ScatterFormer: Efficient Voxel Transformer with Scattered Linear Attention

TL;DR

ScatterFormer tackles efficient large-scale LiDAR perception by replacing group-based attention in windowed voxel transformers with a Scattered Linear Attention (SLA) that attends across windows as a single sequence ($O(N)$) and a Cross Window Interaction (CWI) module to enable cross-window connectivity without window shifting. SLA uses a chunk-wise GPU algorithm and SRAM-based data handling to process variable-length window sequences, while CWI blends features across windows through inception-like convolutions, yielding fast, memory-efficient attention. On Waymo and NuScenes, ScatterFormer achieves state-of-the-art accuracy with competitive latency (around 23 FPS), outperforming prior transformer- and CNN-based detectors.

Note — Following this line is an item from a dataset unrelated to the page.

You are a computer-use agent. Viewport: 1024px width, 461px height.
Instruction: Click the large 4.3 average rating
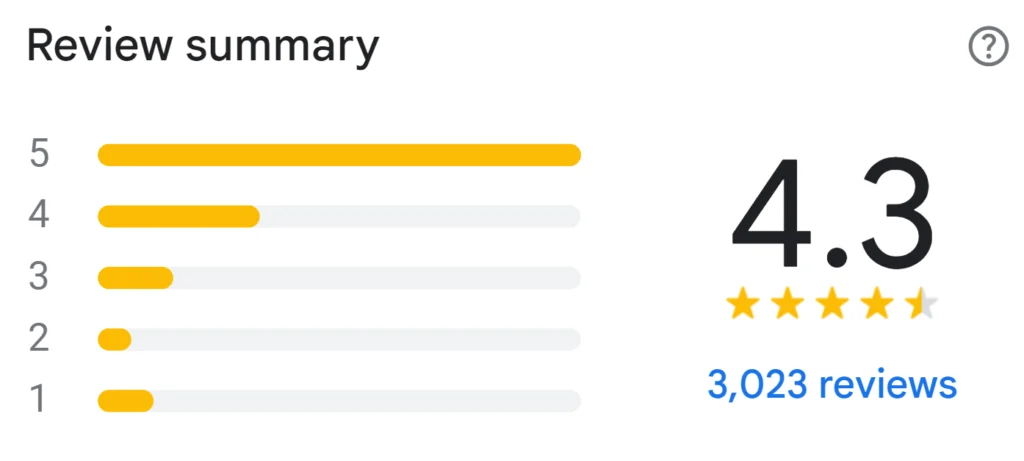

This work delivers a scalable, hardware-friendly attention mechanism for sparse 3D data and demonstrates substantial practical impact for real-time autonomous perception.

Abstract

Window-based transformers excel in large-scale point cloud understanding by capturing context-aware representations with affordable attention computation in a more localized manner. However, the sparse nature of point clouds leads to a significant variance in the number of voxels per window. Existing methods group the voxels in each window into fixed-length sequences through extensive sorting and padding operations, resulting in a non-negligible computational and memory overhead. In this paper, we introduce ScatterFormer, which to the best of our knowledge, is the first to directly apply attention to voxels across different windows as a single sequence. The key of ScatterFormer is a Scattered Linear Attention (SLA) module, which leverages the pre-computation of key-value pairs in linear attention to enable parallel computation on the variable-length voxel sequences divided by windows. Leveraging the hierarchical structure of GPUs and shared memory, we propose a chunk-wise algorithm that reduces the SLA module's latency to less than 1 millisecond on moderate GPUs. Furthermore, we develop a cross-window interaction module that improves the locality and connectivity of voxel features across different windows, eliminating the need for extensive window shifting. Our proposed ScatterFormer demonstrates 73.8 mAP (L2) on the Waymo Open Dataset and 72.4 NDS on the NuScenes dataset, running at an outstanding detection rate of 23 FPS.The code is available at \href{https://github.com/skyhehe123/ScatterFormer}{https://github.com/skyhehe123/ScatterFormer}.

Figures (6)

• Figure 1: Illustration of (a) group-based attention and (b) our scattered linear attention on variable-length sequences. The square in different colors represent voxels in different windows and the square with a cross represents the padding voxel.
• Figure 2: The macro design of ScatterFormer. The backbone comprises a Conditional Position Encoding (CPE) and six transformer blocks. Each block is composed by a Scattered Linear Attention (SLA) module, a Cross-Window Interaction (CWI) module, and a Feed-Forward Network (FFN).
• Figure 3: (a) The voxel features are sorted by windows and flattened to a single matrix, which is further partitioned into multiple chunks of uniform length and sent to SLA kernel for attention computation. (b) In SLA, we first allocate individual threads to each window, each of them iterates over all corresponding key and value chunks, calculates, and accumulates their products to obtain the hidden state matrix of each window. Then, multiple threads are allocated to these query chunks $q_i \in Q$, calculating the chunk-wise output by multiplying $q_i$ with the corresponding hidden state matrix.
• Figure 4: Comparison between between scatter-based implementation (yellow) and our chunk-wise implementation (blue).
• Figure 5: Runtime decomposition in DSVT dsvt and ScatterFormer backbones. The offsets generation means computing the starting address of each chunk in the flattened matrix.